Todo ello está a punto de cambiar. La informática y las tecnologías de la comunicación no solo nos están conectando a una aldea global, a un cerebro global, sino que añaden una nueva capa a nuestras interacciones y hacen posible que nos comprometamos con nuevos tipos de transacciones entre nosotros, más allá de los límites organizacionales existentes. Hacen posible crear y acceder a una confianza que antes subcontratábamos con las corporaciones. Y además están sacando del anonimato un buen número de transacciones económicas. Podemos obtener nuevos niveles de conocimiento acerca de extraños al seguir sus divagaciones en Twitter, ver sus amigos en Facebook, buscar sus reputaciones como compradores y vendedores en eBay, medir sus contribuciones a Wikipedia o ver sus videos en YouTube. Podemos darles directamente dinero a personas y proyectos atractivos que encontremos en Kiva.org, antes que confiarlo a bancos que lo invierten anónimamente sin que nosotros tengamos voz en el asunto. Incluso las relaciones públicas están cambiando: desde una práctica basada en las declaraciones públicas o los comunicados oficiales hasta el creciente murmullo de la gente adecuada dentro de la red social de cada uno. Estamos proporcionando un nivel completamente nuevo de sociabilidad, familiaridad y conexión a nuestras interacciones económicas, reorganizándolas, por ejemplo, en torno a nuestras conexiones sociales en lugar de hacerlo contra las mismas.

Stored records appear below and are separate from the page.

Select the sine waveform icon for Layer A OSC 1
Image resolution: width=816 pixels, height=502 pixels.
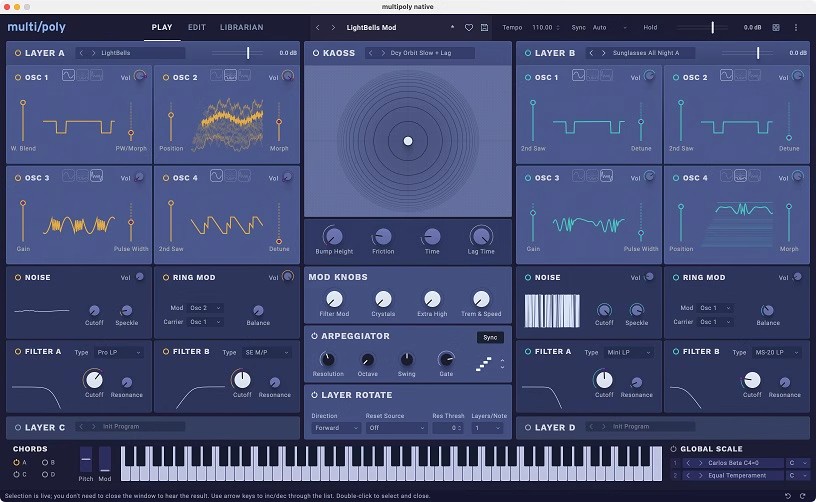pos(69,76)
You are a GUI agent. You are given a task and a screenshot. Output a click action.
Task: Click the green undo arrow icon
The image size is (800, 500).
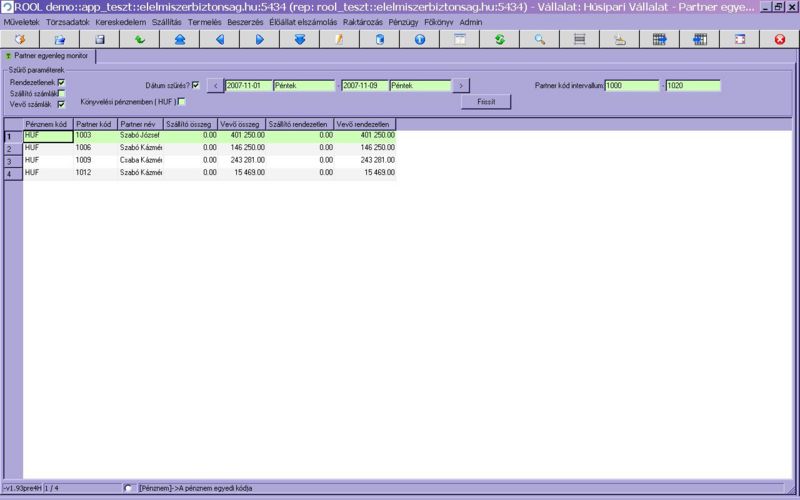point(139,39)
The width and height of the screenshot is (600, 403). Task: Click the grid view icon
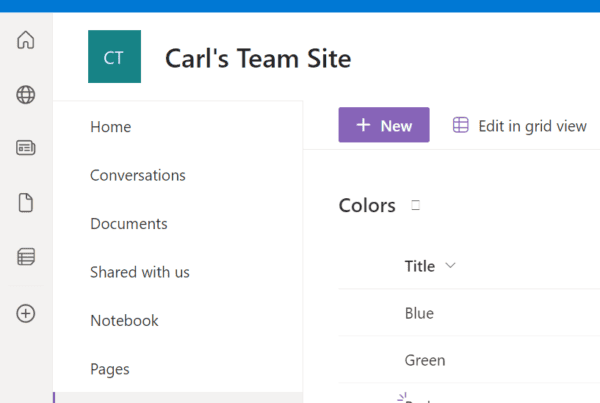click(x=460, y=125)
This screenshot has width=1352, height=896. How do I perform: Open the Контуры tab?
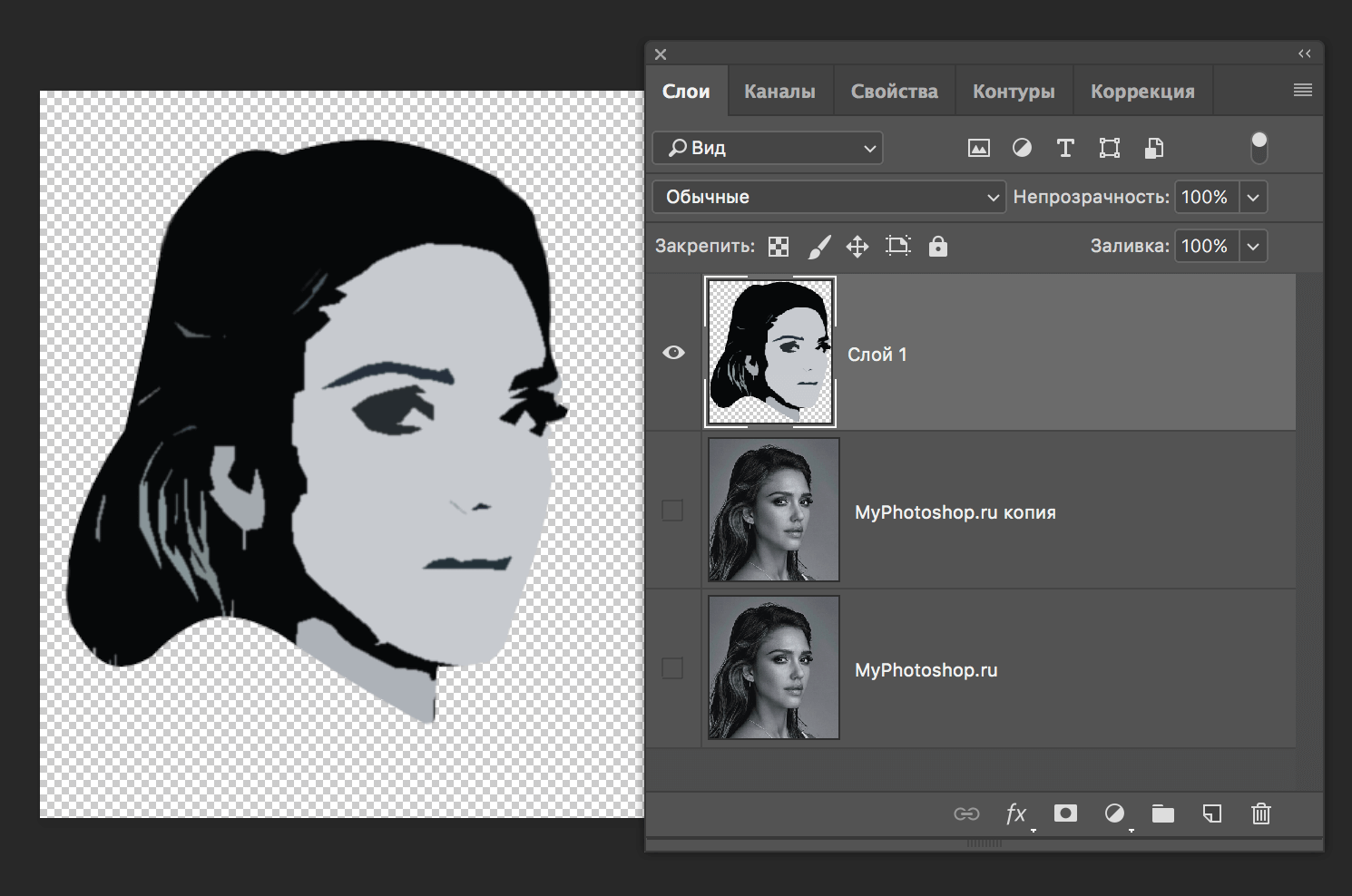[1014, 92]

Pero las conexiones sociales alrededor de las que nos organizamos son distintas de las relaciones cara a cara con las que crecieron nuestros antepasados. Estamos siendo testigos del ascenso de lo que yo llamo una sociabilidad basada en la información –una sociabilidad que deriva de nuestra habilidad para conseguir acceso directo a gente extraña y para despojarla del anonimato, y por esa vía a los rastros de información que deja tras de sí, lo cual permite conocer muchos aspectos de ella: intereses, reputación, contribuciones en línea, gustos musicales, incluso preferencias a la hora de comprar–. En ese proceso, la razón de ser de muchos tipos de organizaciones que hemos creado a lo largo de los últimos siglos –organizaciones que necesitábamos para unir recursos y permitir transacciones entre extraños anónimos– está desapareciendo. Amplificados por la inteligencia colectiva, por el acceso y los recursos inmersos en las conexiones sociales que establecemos con muchas otras personas, somos cada vez más capaces de lograr el tamaño y el alcance que antes solo podían conseguir grandes organizaciones.
Empujada por la sociabilidad basada en la información, la próxima década dará paso a muchos nuevos modelos organizativos, nuevas formas de moneda y nuevas prácticas laborales. Al mismo tiempo, necesitaremos crear nuevas estructuras regulatorias que se adapten a formas de organización sustentadas en la conectividad social y la familiaridad. ¿Recuerdan el viejo adagio “Mantén las relaciones sociales lejos del trabajo”?. El nuevo adagio es: “Lo social es negocio, tráelo”.